Five years later, he took his two sons hunting in the Canyon. Some people have a difficult time reconciling the image of him as a hunter with the image of him as a conservationist. Not me. He was a complicated man who loved the outdoors. I, for one, love him.  He died at age 60, partly from grief, having lost a son in World War I, partly from a gunshot wound from an attempted assassination, and partly due to diseases he contracted on his travels and exploits into the Brazilian Rainforest.

He left his mark.

I believe that Teddy Roosevelt was a Fitness Revolutionary. It’s rare that we have such an example from such a high-ranking individual. Other leaders missed their chance to be Fitness Revolutionaries. There are some that don’t think well of George W. Bush, but he was a very fit and active president. Maybe he missed his chance to make an impact on the fitness of our young people. We each decide what kind of mark we can make.
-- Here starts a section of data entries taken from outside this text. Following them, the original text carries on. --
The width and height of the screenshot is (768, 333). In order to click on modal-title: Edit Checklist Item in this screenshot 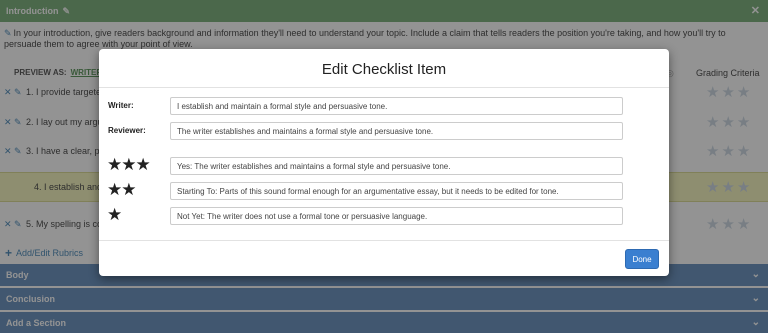, I will do `click(384, 70)`.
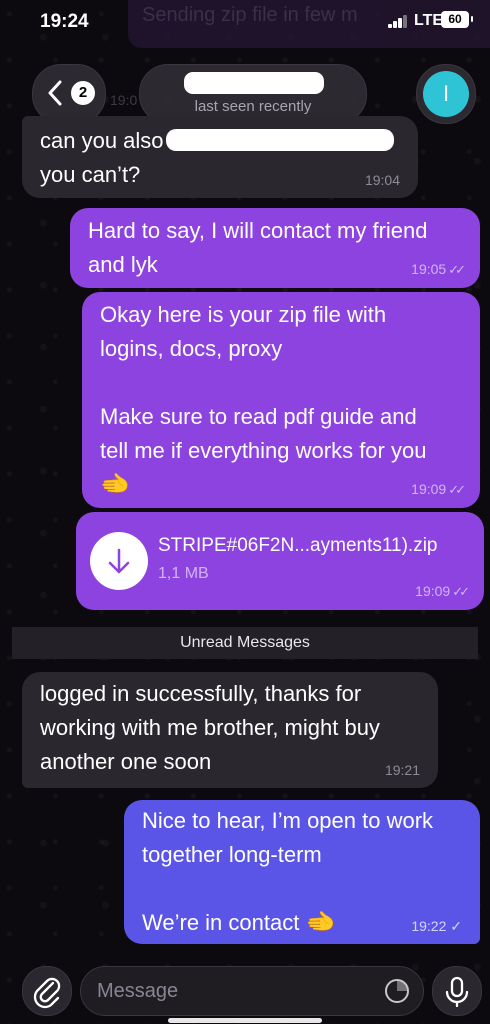  What do you see at coordinates (245, 643) in the screenshot?
I see `unread-messages-divider: Unread Messages` at bounding box center [245, 643].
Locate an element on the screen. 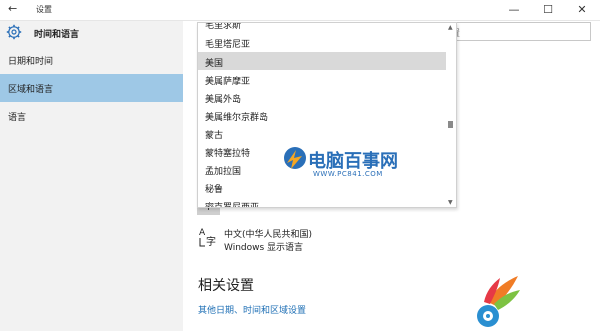 The width and height of the screenshot is (600, 331). language-icon: A 字 is located at coordinates (208, 238).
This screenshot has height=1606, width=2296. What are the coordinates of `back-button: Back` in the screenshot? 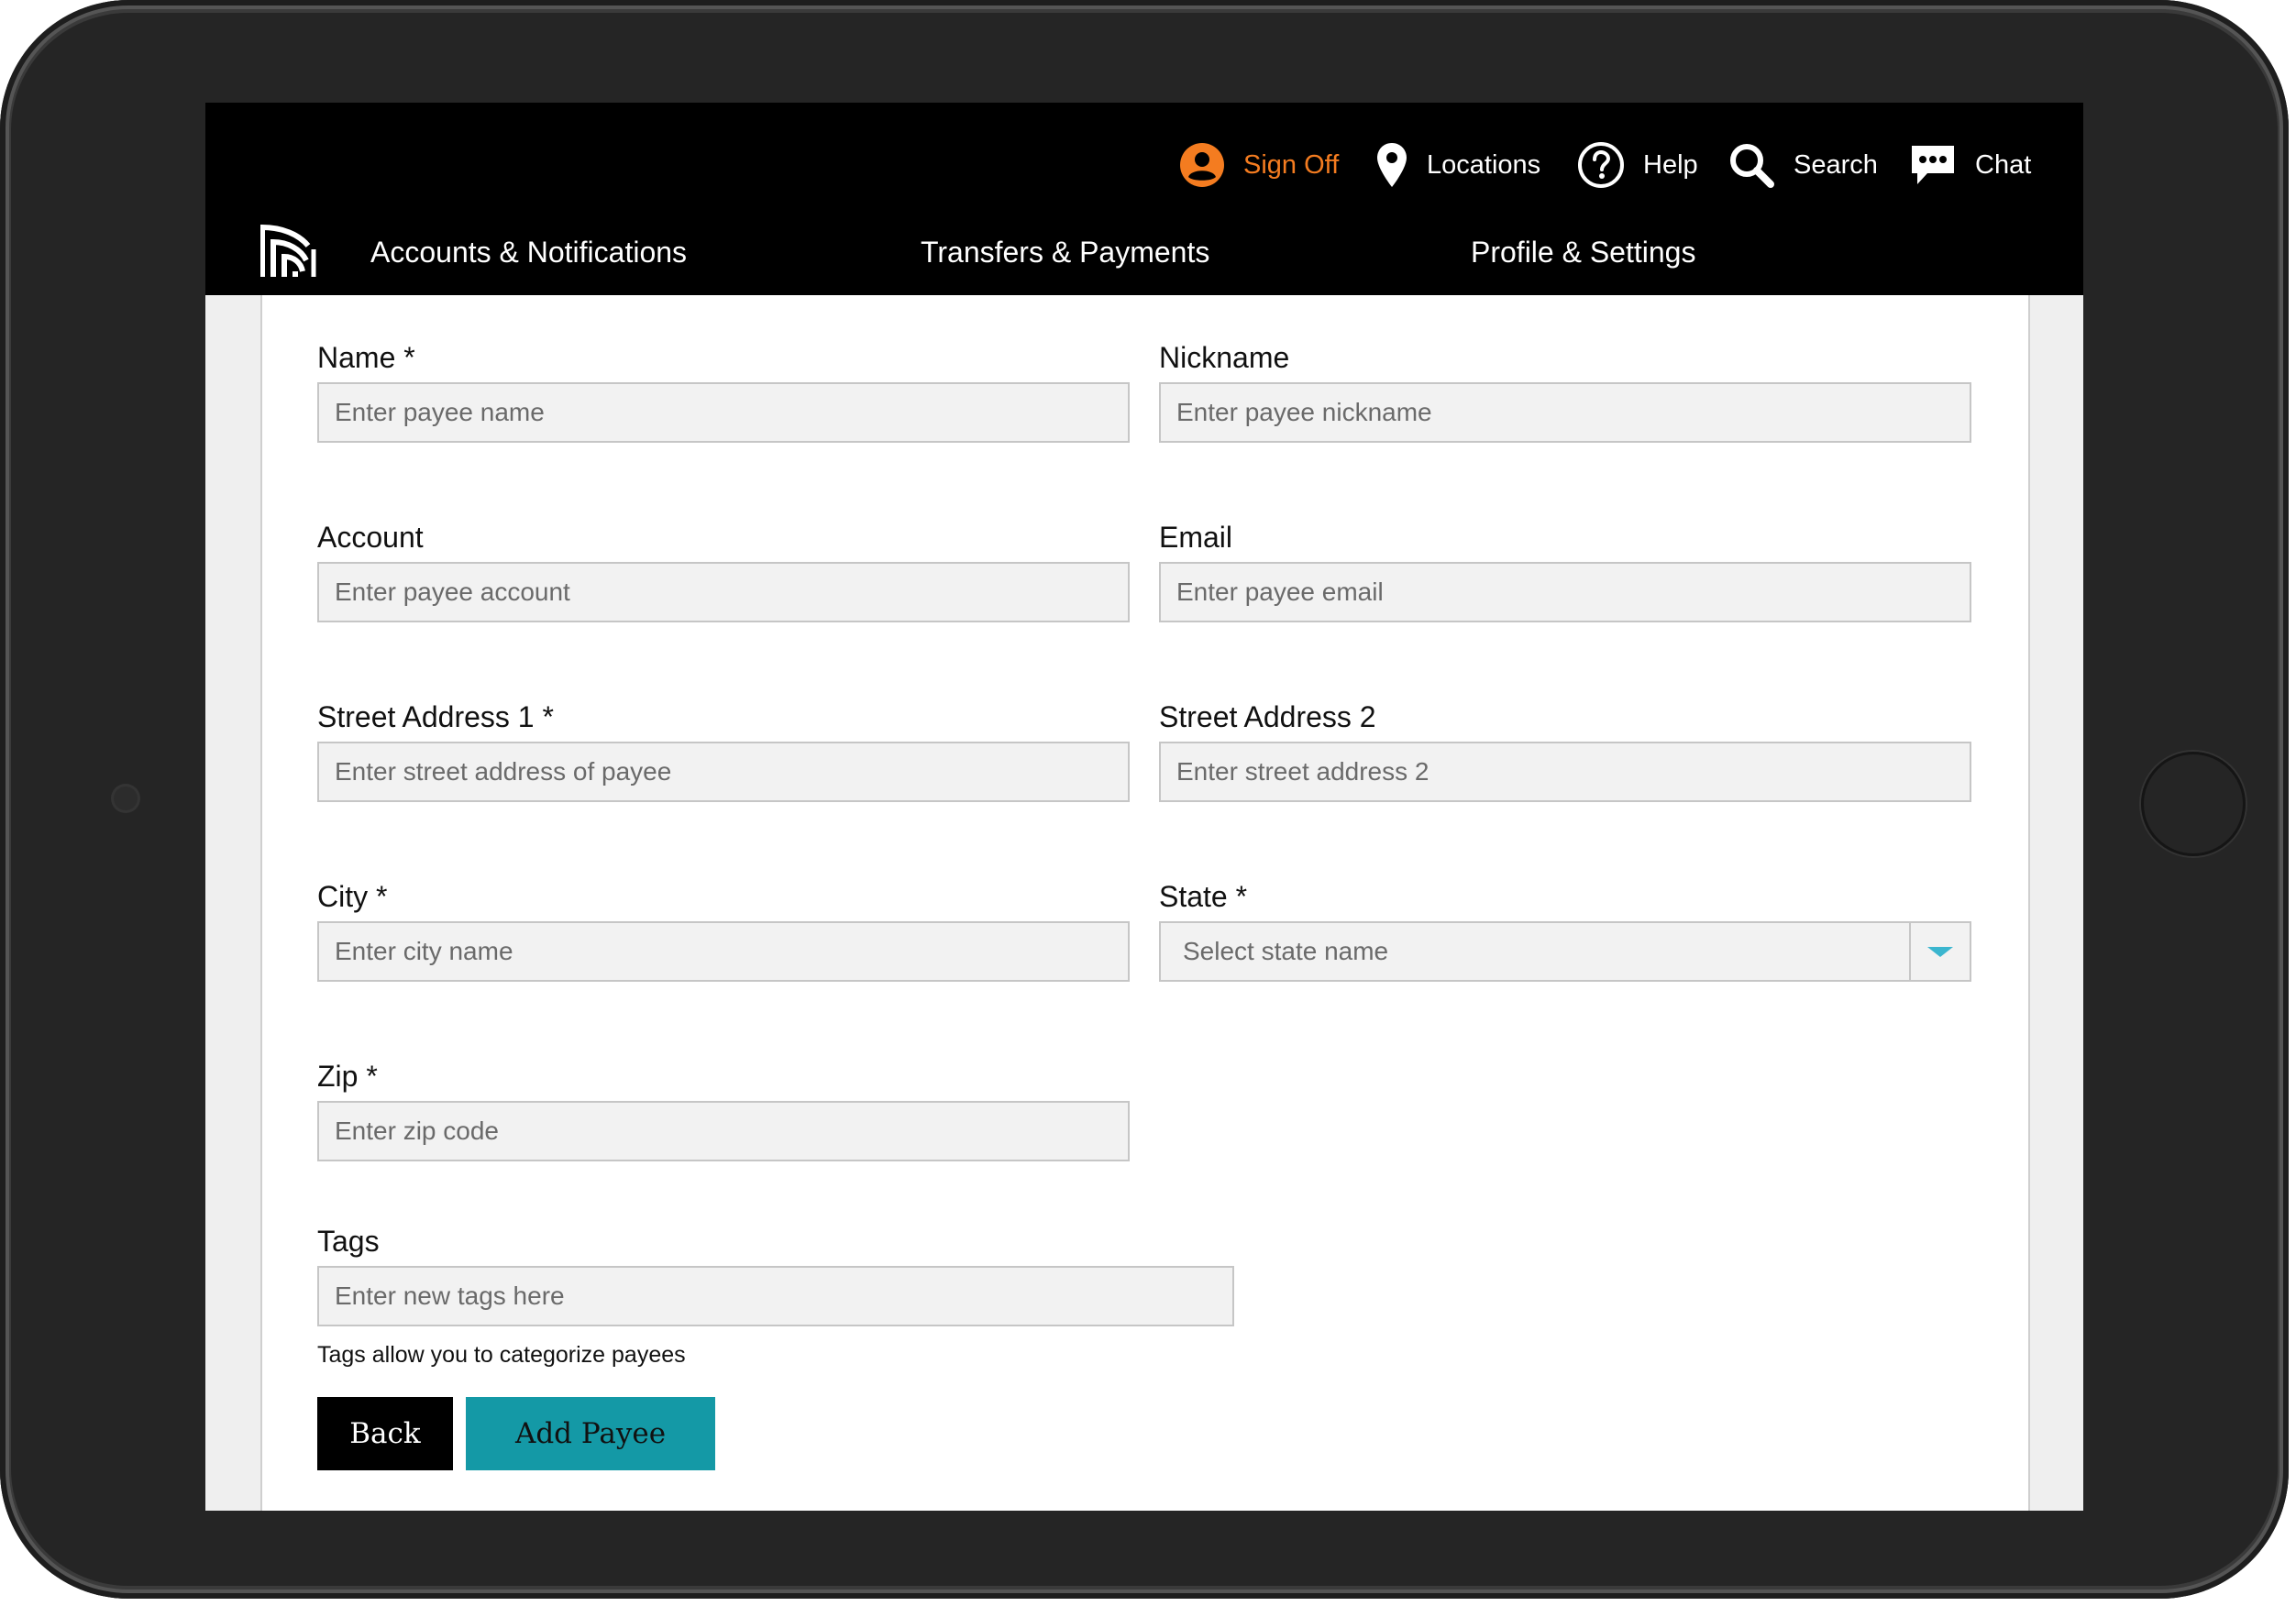 It's located at (385, 1433).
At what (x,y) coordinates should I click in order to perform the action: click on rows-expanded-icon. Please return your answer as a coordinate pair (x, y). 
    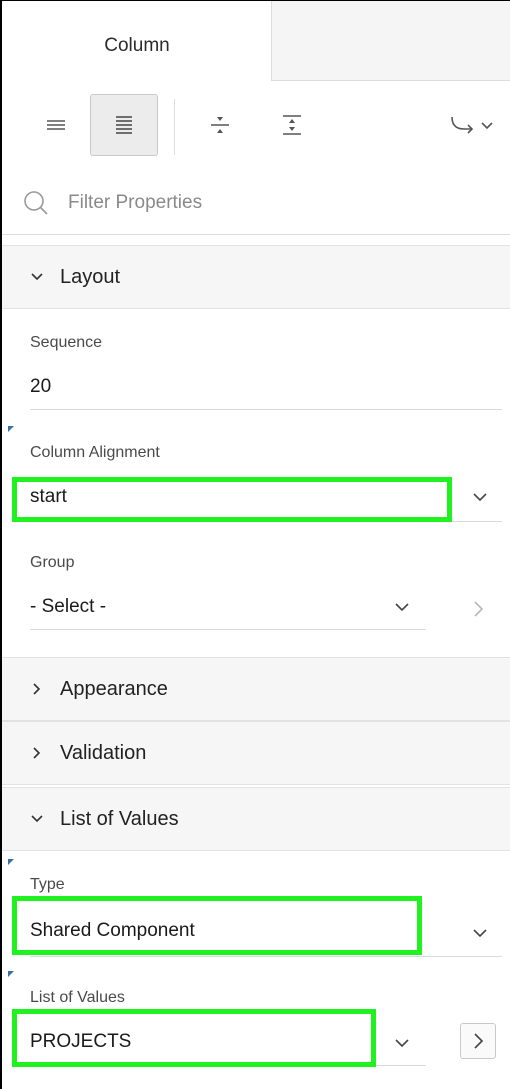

We are living in a day and age when, despite the opportunities for young people to exercise in and out of school, obesity continues to rise. I certainly think a lot of this has to do with nutrition, but I also think that children spend too much time in front of a screen. When I was in the fifth grade, in Elberfeld, Indiana, all I remember was “ripping and tearing” through the fields in the back part of our property. We had one TV that we all shared. No smart phones. No tablets.  I think we were healthier and better for it.

Teddy Roosevelt set in motion The Strenuous Era and maybe it’s time to start a new revolution.